:: Data extract

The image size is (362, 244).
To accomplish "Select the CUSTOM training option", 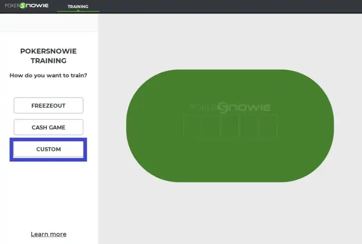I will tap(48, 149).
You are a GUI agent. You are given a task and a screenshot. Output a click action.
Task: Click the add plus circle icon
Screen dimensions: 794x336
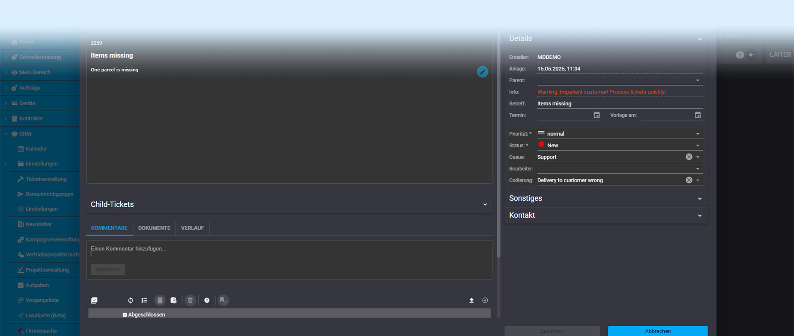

::::

Omit all pictures and write out, exactly, only the lines from the line containing "Task: Click the add plus circle icon" through the last line of the entries above.

Task: Click the add plus circle icon
Screen dimensions: 794x336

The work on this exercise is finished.